There might be a common misinterpretation that being involved or starting investments would require for you to have a large capital to start with, but that is not always the case. Most may not be aware of it but you could actually start investing your money even if you have just managed to earn a bit of cash for a year or two. Now there will be a lot of channels in which you could open up an investment, but what is actually the best way to invest 10k for 5 years? You may think that you would only get a small return because your initial is not that much, but if you find the best channel to get maximum returns with just a minimal risk, then the value of your money will be really financially beneficial in the next years to come. You just have to be really smart about your investing decisions and you will be on your way to a financial win!
ROI Higher Than Annual Inflation Rates
The inflation rate for 2019 is 1.8%. Inflation refers to the amount goods, services, or the cost of living has risen compared to the average prices in the previous year. Meaning to say, if you have a tally of your expenses last year and it amounted to £10,000 – your current cost of living for this year would rise up to £10,180. When you look it at it, you can see that you pay £180 more for the exact same goods and services. When you invest your money, it would be tied up for a couple of months the least or a couple of years most of the time for it to incur income. So if your investment has a tie up of at least two years, you better choose the investment channel that would give you an earning interest rate of at least 3.6% to at least cover the inflation rate for the next two years to come.
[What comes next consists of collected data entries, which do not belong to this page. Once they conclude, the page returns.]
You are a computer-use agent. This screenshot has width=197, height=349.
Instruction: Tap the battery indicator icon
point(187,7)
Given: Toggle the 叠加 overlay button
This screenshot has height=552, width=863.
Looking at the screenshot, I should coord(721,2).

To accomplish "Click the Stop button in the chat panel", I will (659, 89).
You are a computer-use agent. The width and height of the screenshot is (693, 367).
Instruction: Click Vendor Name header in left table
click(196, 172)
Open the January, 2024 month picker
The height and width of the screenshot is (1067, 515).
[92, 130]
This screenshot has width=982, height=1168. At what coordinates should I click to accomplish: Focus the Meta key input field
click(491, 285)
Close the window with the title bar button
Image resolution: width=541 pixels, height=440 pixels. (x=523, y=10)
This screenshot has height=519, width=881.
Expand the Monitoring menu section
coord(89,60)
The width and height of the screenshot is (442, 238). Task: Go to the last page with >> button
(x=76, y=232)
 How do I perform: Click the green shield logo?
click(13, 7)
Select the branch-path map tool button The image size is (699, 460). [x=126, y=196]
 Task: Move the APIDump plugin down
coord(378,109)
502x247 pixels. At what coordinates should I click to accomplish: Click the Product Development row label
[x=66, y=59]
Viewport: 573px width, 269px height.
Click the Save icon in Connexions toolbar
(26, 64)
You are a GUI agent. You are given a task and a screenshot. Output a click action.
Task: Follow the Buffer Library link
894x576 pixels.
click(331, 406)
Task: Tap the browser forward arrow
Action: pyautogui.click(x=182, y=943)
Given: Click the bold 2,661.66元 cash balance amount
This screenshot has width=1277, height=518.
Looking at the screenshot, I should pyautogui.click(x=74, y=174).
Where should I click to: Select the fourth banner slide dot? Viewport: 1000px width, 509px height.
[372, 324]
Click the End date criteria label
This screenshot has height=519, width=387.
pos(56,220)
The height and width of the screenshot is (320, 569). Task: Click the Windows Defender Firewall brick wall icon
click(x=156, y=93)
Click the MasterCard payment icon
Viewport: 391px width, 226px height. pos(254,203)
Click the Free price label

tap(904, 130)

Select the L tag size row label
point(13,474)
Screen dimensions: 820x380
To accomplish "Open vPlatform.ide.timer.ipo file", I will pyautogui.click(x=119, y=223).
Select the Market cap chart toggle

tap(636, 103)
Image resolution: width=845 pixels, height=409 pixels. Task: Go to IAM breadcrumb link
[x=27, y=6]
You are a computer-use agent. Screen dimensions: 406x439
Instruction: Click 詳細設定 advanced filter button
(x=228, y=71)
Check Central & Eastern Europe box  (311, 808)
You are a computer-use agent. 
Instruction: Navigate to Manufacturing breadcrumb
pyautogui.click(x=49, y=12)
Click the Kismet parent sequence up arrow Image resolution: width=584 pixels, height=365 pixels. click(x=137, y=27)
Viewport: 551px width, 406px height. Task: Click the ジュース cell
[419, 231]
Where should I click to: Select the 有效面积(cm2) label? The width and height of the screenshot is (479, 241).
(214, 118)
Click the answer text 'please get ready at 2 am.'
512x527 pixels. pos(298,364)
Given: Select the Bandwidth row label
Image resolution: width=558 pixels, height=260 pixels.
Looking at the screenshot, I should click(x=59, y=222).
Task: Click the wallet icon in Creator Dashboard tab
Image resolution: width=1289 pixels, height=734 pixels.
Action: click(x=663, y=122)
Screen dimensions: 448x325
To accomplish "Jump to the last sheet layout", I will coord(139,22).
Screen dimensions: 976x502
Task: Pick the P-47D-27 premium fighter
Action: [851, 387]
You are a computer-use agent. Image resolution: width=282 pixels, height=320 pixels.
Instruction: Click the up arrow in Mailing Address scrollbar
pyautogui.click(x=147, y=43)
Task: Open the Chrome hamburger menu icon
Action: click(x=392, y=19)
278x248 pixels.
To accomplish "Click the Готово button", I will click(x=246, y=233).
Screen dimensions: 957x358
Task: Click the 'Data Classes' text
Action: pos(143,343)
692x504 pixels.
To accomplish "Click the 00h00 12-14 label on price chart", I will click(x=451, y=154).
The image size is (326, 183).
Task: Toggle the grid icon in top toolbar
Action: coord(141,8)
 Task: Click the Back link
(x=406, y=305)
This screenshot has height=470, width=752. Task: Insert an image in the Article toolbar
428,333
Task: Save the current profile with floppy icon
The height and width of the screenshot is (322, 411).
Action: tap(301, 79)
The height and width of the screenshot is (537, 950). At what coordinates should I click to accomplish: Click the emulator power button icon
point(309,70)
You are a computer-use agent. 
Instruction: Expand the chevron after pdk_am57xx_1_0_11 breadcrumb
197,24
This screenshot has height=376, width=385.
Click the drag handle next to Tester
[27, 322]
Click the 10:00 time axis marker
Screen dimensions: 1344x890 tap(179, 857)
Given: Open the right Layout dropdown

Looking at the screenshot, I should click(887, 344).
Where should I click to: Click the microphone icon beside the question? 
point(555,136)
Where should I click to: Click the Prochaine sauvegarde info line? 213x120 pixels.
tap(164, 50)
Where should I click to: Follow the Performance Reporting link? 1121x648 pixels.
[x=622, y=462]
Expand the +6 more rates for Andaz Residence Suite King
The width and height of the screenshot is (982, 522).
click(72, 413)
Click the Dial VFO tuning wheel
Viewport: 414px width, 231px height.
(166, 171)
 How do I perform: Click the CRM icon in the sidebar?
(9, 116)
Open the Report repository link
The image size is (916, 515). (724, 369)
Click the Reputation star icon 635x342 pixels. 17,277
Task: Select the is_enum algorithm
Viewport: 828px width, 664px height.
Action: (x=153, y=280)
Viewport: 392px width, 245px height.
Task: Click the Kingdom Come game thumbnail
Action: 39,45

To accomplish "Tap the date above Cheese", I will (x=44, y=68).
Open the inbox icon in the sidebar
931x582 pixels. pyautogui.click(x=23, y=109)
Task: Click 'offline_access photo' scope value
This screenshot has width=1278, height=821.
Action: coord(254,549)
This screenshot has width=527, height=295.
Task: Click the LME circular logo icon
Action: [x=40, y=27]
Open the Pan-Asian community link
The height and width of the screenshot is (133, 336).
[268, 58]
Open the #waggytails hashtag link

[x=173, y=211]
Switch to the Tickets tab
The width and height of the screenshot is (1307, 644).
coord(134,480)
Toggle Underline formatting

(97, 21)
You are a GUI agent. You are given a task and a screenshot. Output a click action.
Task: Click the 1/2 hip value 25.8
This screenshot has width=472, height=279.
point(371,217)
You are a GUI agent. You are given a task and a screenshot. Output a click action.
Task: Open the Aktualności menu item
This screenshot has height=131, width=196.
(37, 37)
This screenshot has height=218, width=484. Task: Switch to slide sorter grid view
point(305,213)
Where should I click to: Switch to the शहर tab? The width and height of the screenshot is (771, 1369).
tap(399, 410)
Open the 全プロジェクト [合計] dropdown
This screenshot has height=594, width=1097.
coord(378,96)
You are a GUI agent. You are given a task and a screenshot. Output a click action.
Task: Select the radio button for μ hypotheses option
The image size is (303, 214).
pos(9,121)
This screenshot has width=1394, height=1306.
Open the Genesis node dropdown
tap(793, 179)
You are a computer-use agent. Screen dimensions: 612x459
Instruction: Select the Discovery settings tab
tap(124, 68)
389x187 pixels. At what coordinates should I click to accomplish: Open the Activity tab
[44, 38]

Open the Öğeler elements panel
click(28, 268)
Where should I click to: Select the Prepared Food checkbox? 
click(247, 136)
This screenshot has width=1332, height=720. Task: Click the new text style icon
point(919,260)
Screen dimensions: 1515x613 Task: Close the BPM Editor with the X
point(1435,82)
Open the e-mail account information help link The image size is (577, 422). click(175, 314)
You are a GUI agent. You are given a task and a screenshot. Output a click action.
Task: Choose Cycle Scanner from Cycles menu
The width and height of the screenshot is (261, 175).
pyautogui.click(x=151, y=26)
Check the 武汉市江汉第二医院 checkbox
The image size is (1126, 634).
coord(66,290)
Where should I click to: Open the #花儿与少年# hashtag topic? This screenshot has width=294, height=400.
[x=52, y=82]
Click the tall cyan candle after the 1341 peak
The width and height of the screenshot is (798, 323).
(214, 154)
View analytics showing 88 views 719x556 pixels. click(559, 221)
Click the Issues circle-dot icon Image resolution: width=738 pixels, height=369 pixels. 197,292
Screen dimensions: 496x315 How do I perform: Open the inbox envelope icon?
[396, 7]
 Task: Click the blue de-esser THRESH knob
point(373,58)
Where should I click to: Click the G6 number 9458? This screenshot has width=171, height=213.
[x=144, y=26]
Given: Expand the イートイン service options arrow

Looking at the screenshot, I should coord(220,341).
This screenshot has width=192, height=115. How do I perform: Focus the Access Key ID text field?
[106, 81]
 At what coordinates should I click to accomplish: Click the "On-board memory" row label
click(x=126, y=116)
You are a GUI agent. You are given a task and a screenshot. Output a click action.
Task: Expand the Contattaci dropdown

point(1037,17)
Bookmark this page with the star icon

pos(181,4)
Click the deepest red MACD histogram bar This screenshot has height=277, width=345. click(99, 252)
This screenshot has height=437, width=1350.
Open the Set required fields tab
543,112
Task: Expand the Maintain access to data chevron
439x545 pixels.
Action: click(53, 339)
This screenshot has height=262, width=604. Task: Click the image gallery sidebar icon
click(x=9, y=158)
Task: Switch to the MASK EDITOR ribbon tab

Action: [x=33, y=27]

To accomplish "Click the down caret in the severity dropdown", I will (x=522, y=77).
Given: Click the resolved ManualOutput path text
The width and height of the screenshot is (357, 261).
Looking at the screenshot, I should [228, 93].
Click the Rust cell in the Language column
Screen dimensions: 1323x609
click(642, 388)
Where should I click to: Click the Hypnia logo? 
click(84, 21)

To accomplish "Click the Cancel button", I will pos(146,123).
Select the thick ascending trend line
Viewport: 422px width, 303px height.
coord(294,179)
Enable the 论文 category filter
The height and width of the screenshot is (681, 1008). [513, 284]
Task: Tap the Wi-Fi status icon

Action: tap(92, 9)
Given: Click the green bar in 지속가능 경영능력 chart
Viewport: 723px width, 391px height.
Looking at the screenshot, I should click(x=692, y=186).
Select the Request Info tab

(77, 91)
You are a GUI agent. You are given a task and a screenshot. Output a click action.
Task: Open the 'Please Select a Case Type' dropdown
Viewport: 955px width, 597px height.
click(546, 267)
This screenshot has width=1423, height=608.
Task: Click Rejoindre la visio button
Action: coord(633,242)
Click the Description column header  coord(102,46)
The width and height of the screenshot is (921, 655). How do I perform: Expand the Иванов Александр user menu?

You might think that banks are a great channel for you to earn income on your £10,000 cash on hand because of how steady and safe your money might be without any added risk – you have never been more wrong. The lowest earning interest rate you could get from banks is only around 0.75% and the highest would be around 2%. If you leave it there for a year, you would barely earn enough to cover the inflation rate if you are lucky but if the interest rate you would get is under 1.8%, then the value of your money would just drop within a year, and that is if you do not touch the whole amount. Meaning, it is just like money under your mattress, you would not have any use of it while it is earning peanuts.
Get a High Return Investment with Minimal Risks
If you have available £10,000 cash with you and you want high returns with minimal risks and no work done, then investing it in buy to let cars could be your best bet. Even if a unit to lease out costs £14,000, you could still invest your £10,000 but of course you would earn a bit less for the whole investment compared to if you would if you invested in a unit already. With buy to let cars, you would be able to incur an average interest rate of 7% per year! Imagine earning roughly 5.2% more than the annual inflation rate. Not only will your money greatly increase in value per year, but you would be able to have extra money at the end of each year even with the inflation rate already accounted for.
If you invest your £10,000 in banks or in fixed investment schemes such as bonds or stocks, you would have to tie your money in as a whole for years. You are lucky if the lock-in period for your investment would only be two years or even a year. But more often than not, it requires three or more years before you get your money back in full with the interest earned. With buy to let cars, you would be able to have financial flexibility because of how the repayment of your investment is designed. A monthly repayment will be done for 36 months until you get most of your investment back, and a gross final payment will be given so that you not only fully recover your money, but as well as get the interest earned over the three years of investment. Without doing anything, you would be able to earn passive interest income at the end of three years and at the same time, you have the option to spend your monthly receivables any way you like. A smart move would actually to invest it again and keep the earnings rolling, right?